Render every line from the one containing "Viewport: 597px width, 1568px" down to the one containing "pos(925,509)" as a JSON list of strings, one string per line, with blank lines omitted.
— START DATASET EXTRACT —
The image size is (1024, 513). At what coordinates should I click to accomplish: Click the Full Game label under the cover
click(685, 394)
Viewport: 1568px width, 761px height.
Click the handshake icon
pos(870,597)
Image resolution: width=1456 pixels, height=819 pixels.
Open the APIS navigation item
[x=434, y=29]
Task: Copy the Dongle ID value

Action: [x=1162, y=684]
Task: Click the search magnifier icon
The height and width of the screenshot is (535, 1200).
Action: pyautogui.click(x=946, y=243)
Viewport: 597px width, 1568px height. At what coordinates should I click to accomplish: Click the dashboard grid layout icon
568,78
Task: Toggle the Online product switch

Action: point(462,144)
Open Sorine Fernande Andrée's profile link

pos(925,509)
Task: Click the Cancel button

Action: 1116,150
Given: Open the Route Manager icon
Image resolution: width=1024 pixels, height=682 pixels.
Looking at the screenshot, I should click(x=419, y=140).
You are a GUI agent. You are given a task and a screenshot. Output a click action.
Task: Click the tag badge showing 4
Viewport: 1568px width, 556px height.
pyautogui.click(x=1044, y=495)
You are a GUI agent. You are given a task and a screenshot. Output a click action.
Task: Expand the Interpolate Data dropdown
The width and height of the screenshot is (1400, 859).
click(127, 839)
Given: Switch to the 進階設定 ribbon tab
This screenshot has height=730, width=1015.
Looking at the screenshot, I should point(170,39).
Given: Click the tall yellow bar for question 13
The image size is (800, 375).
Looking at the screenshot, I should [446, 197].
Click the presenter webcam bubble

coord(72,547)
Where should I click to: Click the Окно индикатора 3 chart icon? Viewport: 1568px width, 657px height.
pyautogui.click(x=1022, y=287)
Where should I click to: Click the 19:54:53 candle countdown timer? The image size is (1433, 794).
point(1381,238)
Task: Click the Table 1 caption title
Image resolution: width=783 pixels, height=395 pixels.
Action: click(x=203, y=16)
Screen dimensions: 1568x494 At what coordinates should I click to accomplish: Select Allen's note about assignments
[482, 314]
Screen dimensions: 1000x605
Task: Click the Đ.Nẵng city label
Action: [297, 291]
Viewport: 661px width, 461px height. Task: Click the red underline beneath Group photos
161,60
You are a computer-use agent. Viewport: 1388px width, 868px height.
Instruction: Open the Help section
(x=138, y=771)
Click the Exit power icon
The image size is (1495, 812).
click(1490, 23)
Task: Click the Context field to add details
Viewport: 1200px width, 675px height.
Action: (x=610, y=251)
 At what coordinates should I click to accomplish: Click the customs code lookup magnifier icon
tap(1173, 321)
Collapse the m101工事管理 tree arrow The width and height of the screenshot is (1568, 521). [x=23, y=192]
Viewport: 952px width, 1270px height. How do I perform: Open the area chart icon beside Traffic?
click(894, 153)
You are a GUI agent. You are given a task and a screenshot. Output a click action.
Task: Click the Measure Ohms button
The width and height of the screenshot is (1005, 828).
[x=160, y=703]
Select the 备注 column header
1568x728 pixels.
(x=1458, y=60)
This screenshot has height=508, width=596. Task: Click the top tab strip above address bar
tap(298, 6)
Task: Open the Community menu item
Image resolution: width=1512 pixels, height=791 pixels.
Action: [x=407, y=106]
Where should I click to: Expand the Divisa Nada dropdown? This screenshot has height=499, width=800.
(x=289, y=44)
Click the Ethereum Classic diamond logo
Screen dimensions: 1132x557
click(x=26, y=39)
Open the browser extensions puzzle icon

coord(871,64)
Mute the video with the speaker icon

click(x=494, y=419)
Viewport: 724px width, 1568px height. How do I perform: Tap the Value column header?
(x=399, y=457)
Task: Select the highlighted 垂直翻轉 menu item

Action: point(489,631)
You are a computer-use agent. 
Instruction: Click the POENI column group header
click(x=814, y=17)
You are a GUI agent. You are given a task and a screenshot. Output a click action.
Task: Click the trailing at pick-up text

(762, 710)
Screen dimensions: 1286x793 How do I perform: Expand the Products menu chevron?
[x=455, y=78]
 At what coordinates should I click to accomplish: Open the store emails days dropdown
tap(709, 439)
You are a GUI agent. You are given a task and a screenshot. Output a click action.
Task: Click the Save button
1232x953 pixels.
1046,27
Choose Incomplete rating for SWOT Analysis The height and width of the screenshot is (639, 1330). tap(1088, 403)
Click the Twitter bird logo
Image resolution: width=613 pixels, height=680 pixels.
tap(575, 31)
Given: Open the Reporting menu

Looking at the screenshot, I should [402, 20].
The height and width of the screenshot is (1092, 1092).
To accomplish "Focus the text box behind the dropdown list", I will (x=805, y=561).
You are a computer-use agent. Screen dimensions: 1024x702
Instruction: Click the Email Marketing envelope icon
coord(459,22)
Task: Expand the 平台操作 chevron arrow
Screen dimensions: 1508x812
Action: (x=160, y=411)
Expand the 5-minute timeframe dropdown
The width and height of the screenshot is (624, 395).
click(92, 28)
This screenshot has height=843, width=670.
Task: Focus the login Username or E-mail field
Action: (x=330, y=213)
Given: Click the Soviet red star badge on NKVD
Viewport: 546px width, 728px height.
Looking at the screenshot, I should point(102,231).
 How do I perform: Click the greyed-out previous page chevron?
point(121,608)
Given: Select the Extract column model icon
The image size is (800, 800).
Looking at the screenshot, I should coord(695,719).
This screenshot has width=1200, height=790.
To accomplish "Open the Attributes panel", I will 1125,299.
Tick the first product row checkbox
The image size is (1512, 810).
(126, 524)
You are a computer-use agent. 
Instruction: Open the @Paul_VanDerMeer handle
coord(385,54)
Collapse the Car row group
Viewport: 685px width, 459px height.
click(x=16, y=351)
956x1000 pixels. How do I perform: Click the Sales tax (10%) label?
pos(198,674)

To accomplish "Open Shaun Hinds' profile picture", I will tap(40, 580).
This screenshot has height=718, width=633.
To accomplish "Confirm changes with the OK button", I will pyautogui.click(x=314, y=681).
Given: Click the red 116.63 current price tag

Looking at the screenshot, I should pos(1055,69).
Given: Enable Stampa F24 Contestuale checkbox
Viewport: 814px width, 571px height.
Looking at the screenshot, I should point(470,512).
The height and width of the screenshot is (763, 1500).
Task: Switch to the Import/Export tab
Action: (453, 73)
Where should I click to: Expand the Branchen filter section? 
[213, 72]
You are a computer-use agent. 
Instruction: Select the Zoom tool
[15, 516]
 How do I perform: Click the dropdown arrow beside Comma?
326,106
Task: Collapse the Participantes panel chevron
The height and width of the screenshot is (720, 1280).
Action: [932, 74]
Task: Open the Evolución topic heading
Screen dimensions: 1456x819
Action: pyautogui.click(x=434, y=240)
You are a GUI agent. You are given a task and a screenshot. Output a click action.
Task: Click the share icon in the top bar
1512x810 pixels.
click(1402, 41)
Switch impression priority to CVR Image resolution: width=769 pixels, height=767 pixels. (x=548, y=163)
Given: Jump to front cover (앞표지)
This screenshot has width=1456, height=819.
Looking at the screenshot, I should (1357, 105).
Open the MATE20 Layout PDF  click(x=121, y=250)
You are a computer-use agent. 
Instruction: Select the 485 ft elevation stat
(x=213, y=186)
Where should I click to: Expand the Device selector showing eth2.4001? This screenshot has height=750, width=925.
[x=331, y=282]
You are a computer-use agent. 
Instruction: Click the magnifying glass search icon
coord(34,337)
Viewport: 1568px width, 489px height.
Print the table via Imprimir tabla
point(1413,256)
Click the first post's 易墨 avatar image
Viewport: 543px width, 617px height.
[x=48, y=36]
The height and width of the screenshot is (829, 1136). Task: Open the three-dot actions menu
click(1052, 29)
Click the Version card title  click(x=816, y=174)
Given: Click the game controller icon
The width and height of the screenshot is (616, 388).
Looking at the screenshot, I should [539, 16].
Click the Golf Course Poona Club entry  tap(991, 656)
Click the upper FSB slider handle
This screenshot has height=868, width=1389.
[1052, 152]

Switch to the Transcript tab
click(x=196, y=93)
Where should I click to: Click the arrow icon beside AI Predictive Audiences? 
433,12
— END DATASET EXTRACT —
RESPONSE TO THE EXERCISE:
[
  "Viewport: 597px width, 1568px height. At what coordinates should I click to accomplish: Click the dashboard grid layout icon",
  "568,78",
  "Task: Toggle the Online product switch",
  "Action: point(462,144)",
  "Open Sorine Fernande Andrée's profile link",
  "pos(925,509)"
]